### THE RECORDS
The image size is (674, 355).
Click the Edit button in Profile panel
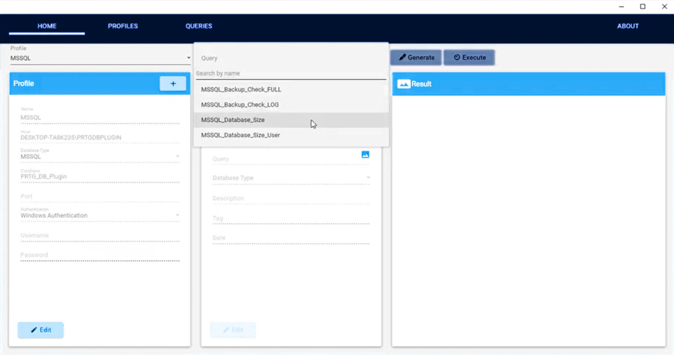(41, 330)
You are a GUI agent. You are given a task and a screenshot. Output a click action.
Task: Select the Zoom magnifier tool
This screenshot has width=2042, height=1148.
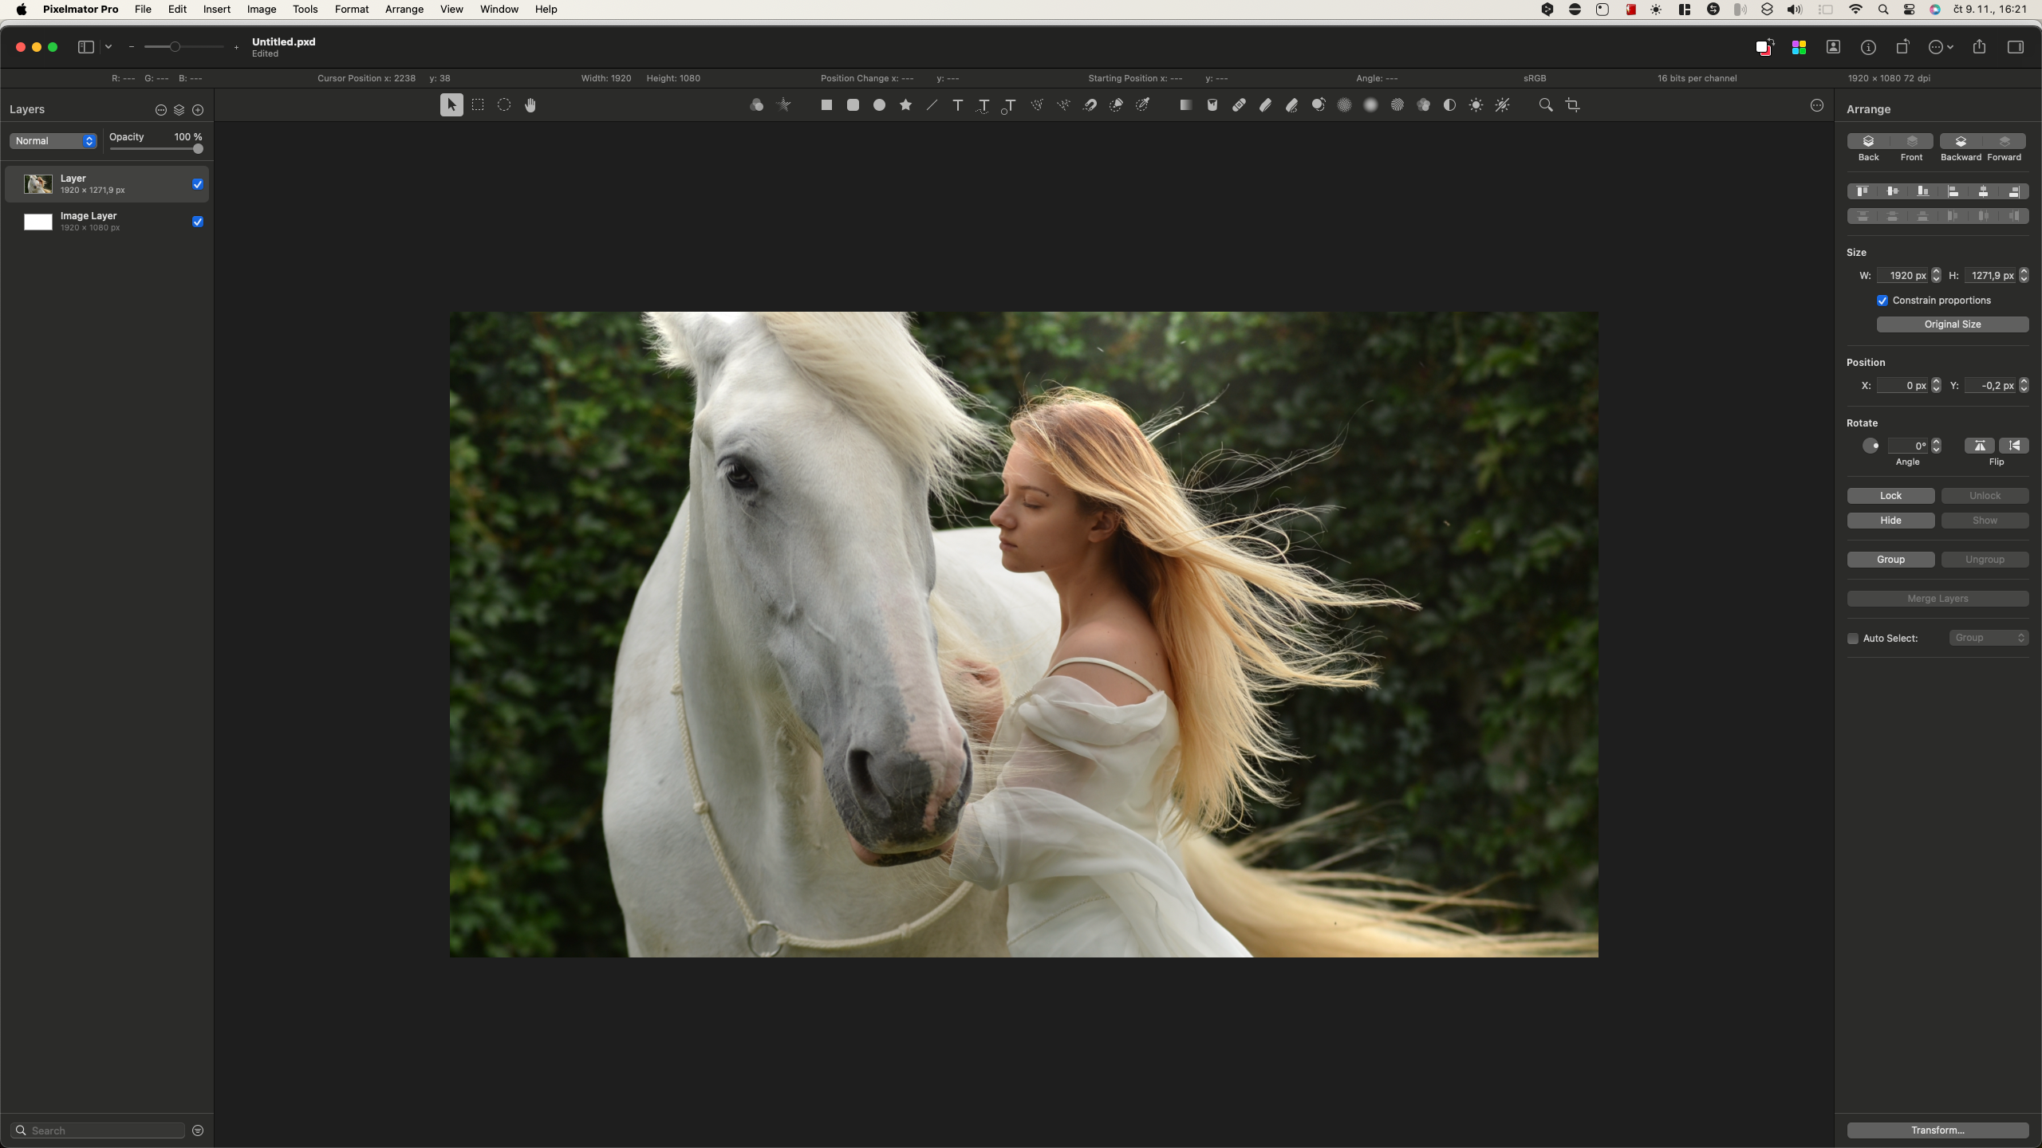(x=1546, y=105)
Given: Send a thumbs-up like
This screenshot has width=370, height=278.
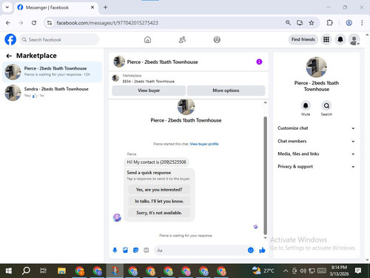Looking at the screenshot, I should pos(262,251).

### GOAL OF THE EXERCISE
Convert the rows above into a two-column CSV with the headers text and answer, giving one line per row and putting each field in quotes with its line breaks changed to spaces. Omit the pictures.

### WRITTEN ANSWER
text,answer
"The image size is (674, 355). Click the Edit button in Profile panel","(41, 330)"
"You are a GUI agent. You are given a task and a screenshot. Output a click action. Task: Select the Zoom magnifier tool This screenshot has width=2042, height=1148.","(x=1546, y=105)"
"Given: Send a thumbs-up like This screenshot has width=370, height=278.","Looking at the screenshot, I should pos(262,251)."